* _EXERCISE PROMPT_
Put the rows from the line with "Given: Click the" through the line with "Looking at the" into a JSON list of strings, one string per line, with blank lines left out. Leave the pictures out of the list.

* _EXERCISE INPUTS_
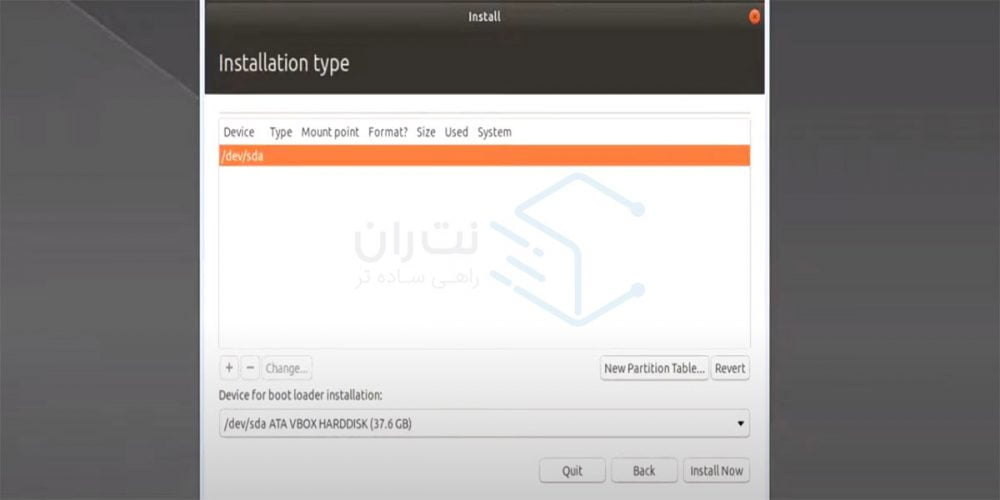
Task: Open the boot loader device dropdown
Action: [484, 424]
---
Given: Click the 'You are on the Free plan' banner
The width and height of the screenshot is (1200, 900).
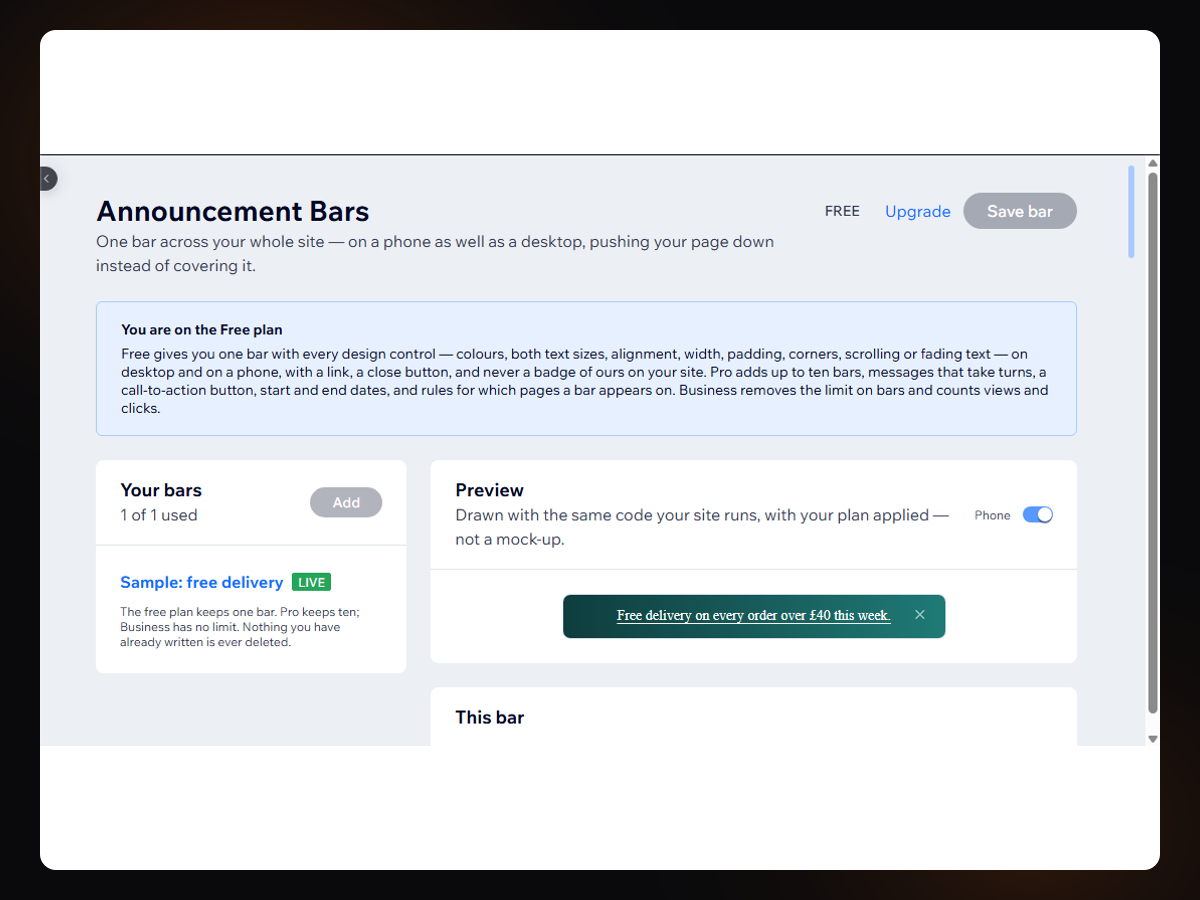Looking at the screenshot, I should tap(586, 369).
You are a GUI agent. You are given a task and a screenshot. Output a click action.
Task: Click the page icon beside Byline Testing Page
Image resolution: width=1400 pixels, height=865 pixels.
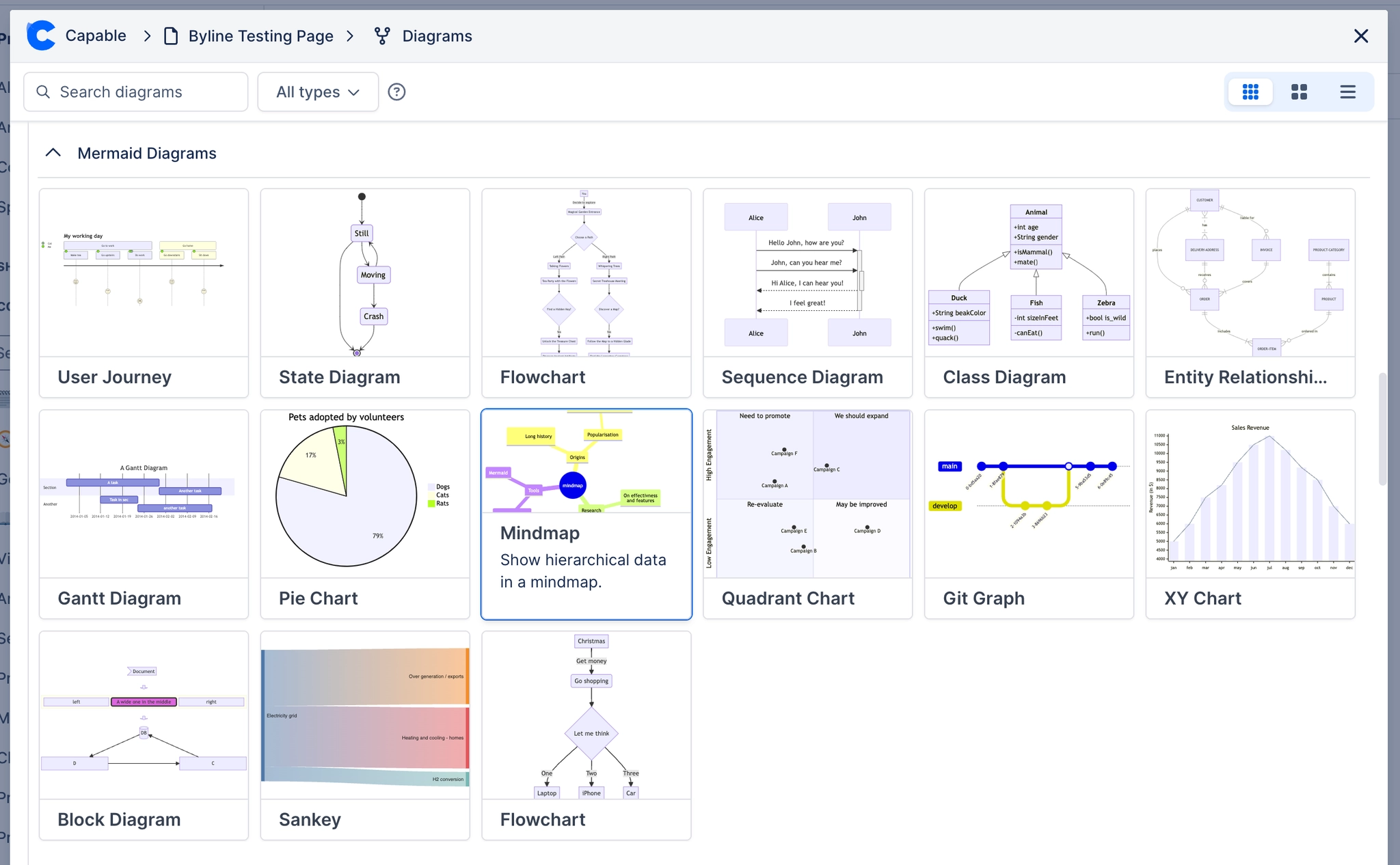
* * *
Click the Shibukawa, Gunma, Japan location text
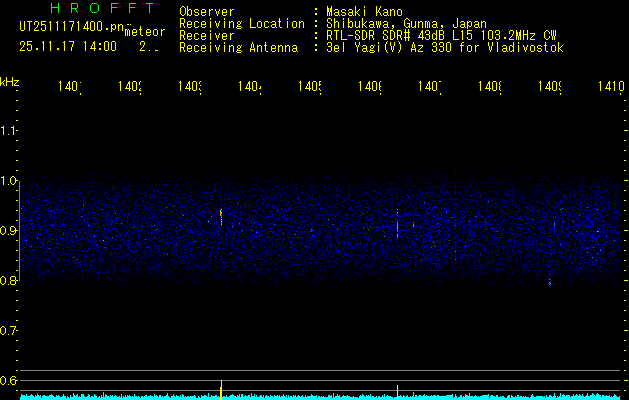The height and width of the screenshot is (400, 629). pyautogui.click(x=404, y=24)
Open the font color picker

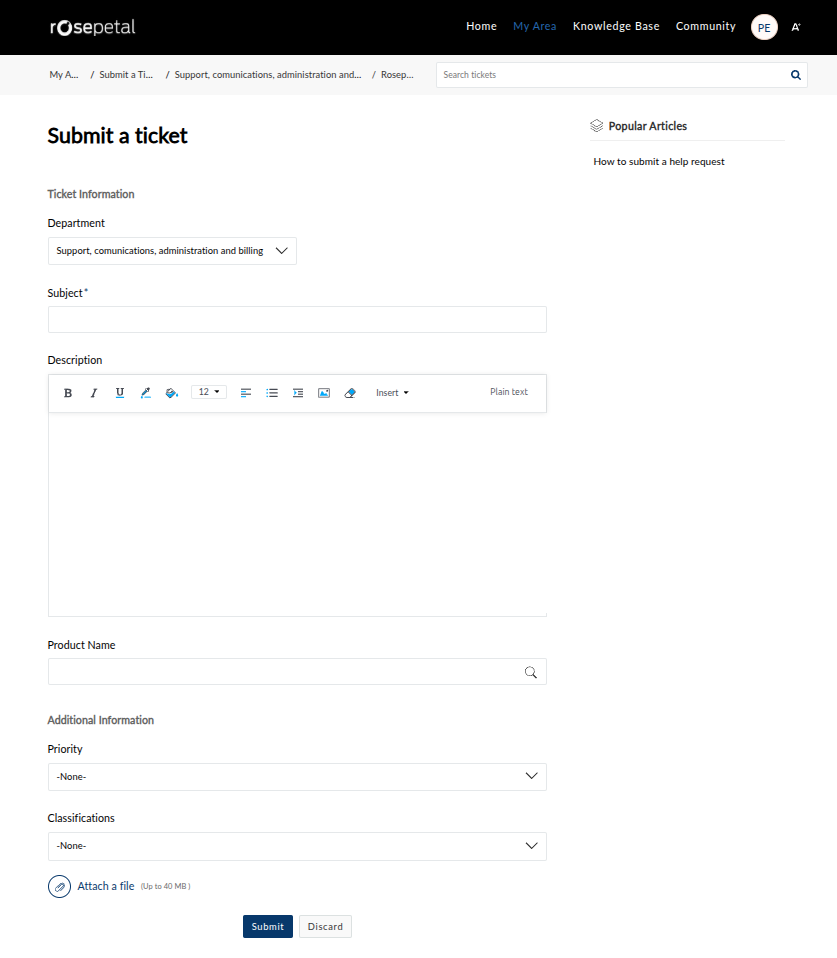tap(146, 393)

* _SOLUTION TO THIS EXERCISE_
[
  "Given: Click the 'You are on the Free plan' banner",
  "The width and height of the screenshot is (1200, 900).",
  "Looking at the screenshot, I should tap(586, 369)."
]